Mystery of Time and Space (MOTAS)
Você é um observador do espaço-tempo, enviado para aprofundar os conhecimentos sobre essa dimensão. Contudo, para que fosse possível experimentar a dimensão espaço-tempo em sua forma pura, você concordou que apagassem toda a sua memória ordinária, pois ela lhe condicionava a ver o mundo a partir de um único ponto no tempo. O jogo se inicia com você acordando em um quarto, sem a mínima idéia de como foi parar ali.
Crimson Room
Você acorda em um quarto estranho. Apenas lembra que bebeu muito na noite anterior. Ao levantar, verifica que está preso. Tem que encontrar um jeito de escapar...
Viridian Room
Depois de Crimson Room, um novo desafio o espera! Você deverá desvendar um crime para conseguir sair da sala. Excelente jogo de fuga, combina muito bem mistério com sobrenatural, e exige bastante do raciocínio. Divirta-se!
White Chamber
Mais um jogo do autor de Crimson Room. Agora, você apenas lembra ter apagado durante um dia de nevasca. Acorda numa sala branca onde há um portão fechado, uma moto e um painel de vidro que dá para outra sala, ao lado do qual há uma porta, também trancada. Você terá que descobrir como sair dessa!
Switch
Switch faz parte de uma série de jogos de fuga criados pelo japonês Mya. Toda a série conta com excelentes gráficos e permite que o jogo seja salvo e retomado posteriormente. Switch é o mais fácil dos 5 jogos desse autor apresentados neste post. O jogo se passa numa sala laranja, onde se encontram diversos brinquedos espalhados pelo chão.
Sphere
Outro jogo de fuga do japonês Mya. Neste, a dificuldade é maior que no Switch, mas ainda dentro do considerado médio para esse tipo de jogo (bom, eu já considero difícil). Mais uma vez, gráficos excelentes e opção de salvar. Veja se você consegue escapar.
RGB
Outro jogo do Mya, com opção para salvar e belos gráficos (apesar de certas partes da sala parecerem que foram decoradas pelo Wando). Pelo que consta no site, o nível de dificuldade é médio, mas é bom ir temperando os miolos, porque eles vão fritar! O jogo exige perspicácia e bastante raciocínio lógico. Boa sorte!
Lights
Mais um jogo do Mya. Lights é bastante envolvente, e bem exigente. O nível de dificuldade é médio apenas para uma mente minunciosa e atenta. Faz lembrar que, às vezes, pecamos por querer complicar o óbvio...
Linkage
Penúltimo jogo do Mya apresentado neste post. O cenário agora é mais sombrio, mas os enigmas continuam muito interessantes. Vasculhe tudo, absolutamente tudo. Senão, você pode não conseguir escapar...
Vision
O último jogo de fuga do Mya apresentado neste post. Tão bom em gráficos como os anteriores, Vision já é considerado um jogo de dificuldade alta. Dá um certo trabalho, pois conta conta com diversos enigmas e muitas pistas encadeadas. Qualquer coisa pode ser uma pista. Relacione tudo com tudo e divirta-se!

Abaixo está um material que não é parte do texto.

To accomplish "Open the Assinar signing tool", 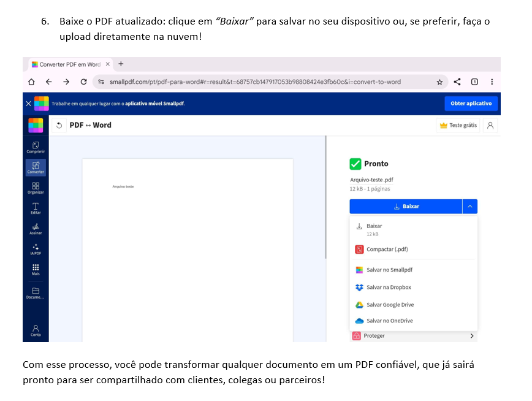I will point(36,228).
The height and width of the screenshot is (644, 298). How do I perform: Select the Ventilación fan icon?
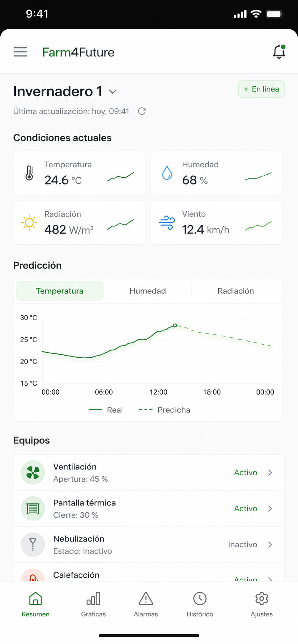point(33,473)
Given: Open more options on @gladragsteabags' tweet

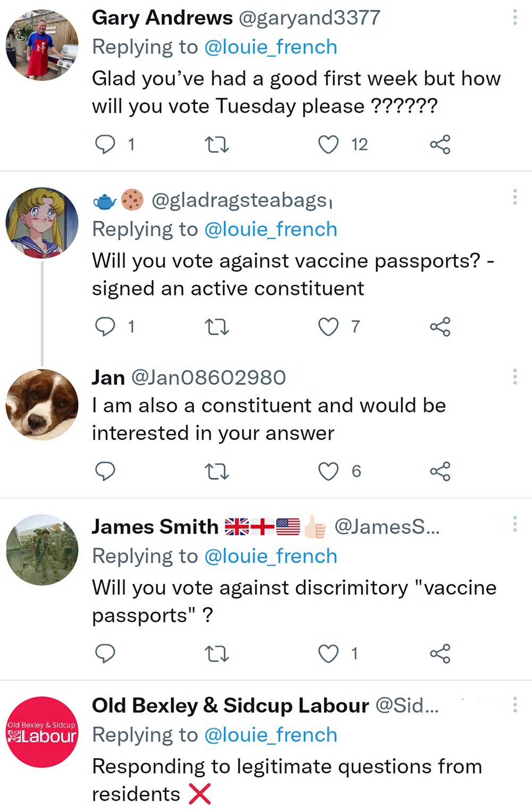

Com esse jogo, chegamos ao fim do post. Sua finalidade foi a de introduzir aos interessados os chamados "jogos de fuga", apresentando os jogos pioneiros do estilo e alguns de seus principais criadores. Futuramente, novos jogos e autores serão apresentados. Portanto, se você gostou, fique ligado no Pensar!?, e até a próxima.